I'm trying to figure out whether $S^2 := \{ v \in \mathbb R^3, |v| = 1 \} $ is homeomorphic to $D^2 := \{ v \in \mathbb R^2, |v| \leq 1 \}$, the closed unit disk. Intuitively I would say no, since $S^2$ has empty interior as a subset of $\mathbb R^3$ but $D^2$ doesn't as a subset of $\mathbb R^2$. However, I couldn't find anything about the boundary or interior of homeomorphic sets.
Here's an actual attempt to a line of reasoning : a homeomorphism maps open sets to open sets, however $S^2$ does not have any open subset, while $D^2$ does (such as any open ball of radius smaller than 1 centered at the origin), so the two are not homeomorphic.
The part I'm unsure about is that technically, $D^2$ has empty interior as a subset of $\mathbb R^3$ as well.

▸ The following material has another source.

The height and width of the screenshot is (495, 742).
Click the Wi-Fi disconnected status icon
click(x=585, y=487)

I'm not sure how to address this "is $D^2$ a subset of $\mathbb R^2$ or $\mathbb R^3$" problem.
Best Answer
I'm assuming you don't know about homotopy groups otherwise this problem would be easy. Here is a proof using a result that might show up in a first topology class.

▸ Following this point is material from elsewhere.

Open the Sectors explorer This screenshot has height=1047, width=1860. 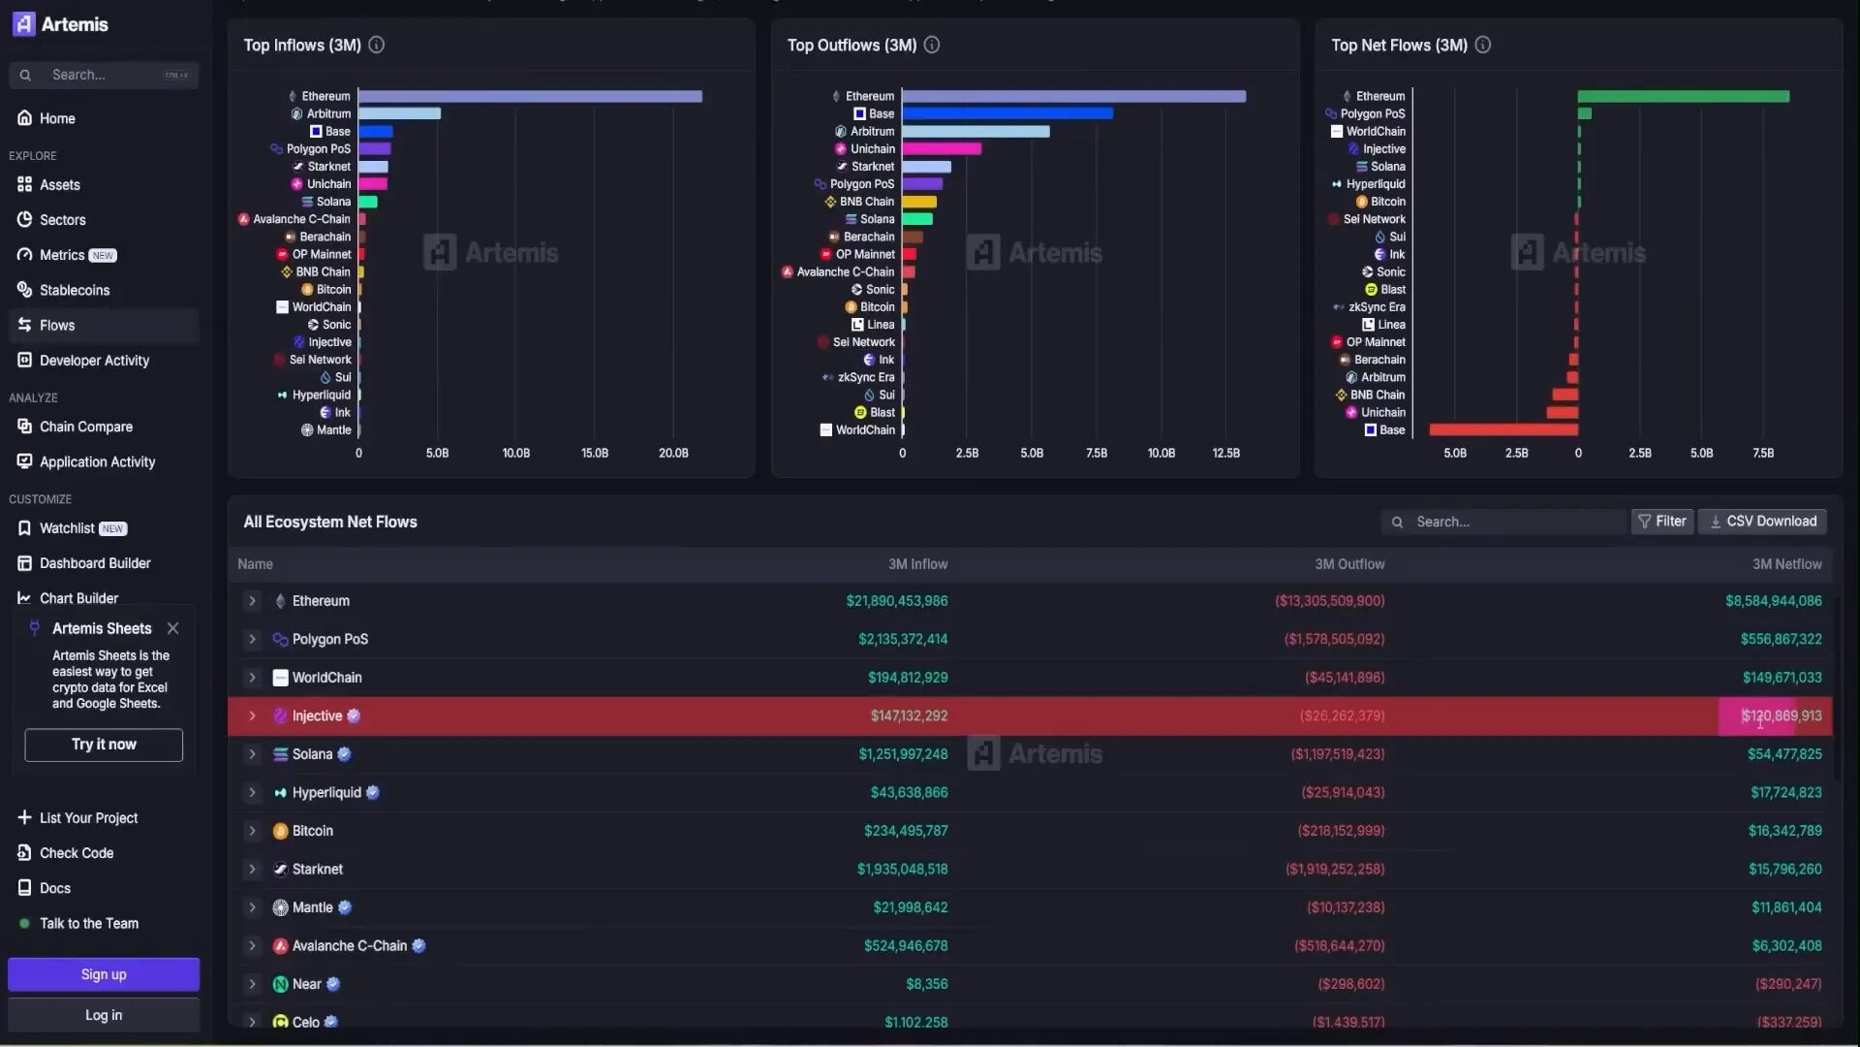tap(24, 220)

The Borsuk-Ulam theorem states that any for any map $f: S^n \to \mathbb{R}^n$ there exists $x\in\mathbb{R}^n$ so that $f(x) =f(-x)$. Using $n=2$ and replacing the plane with the disk (since the disk is a subset of the plane), the theorem still holds; hence, there are no injective maps from the 2-sphere to the disk, so they cannot be homeomorphic.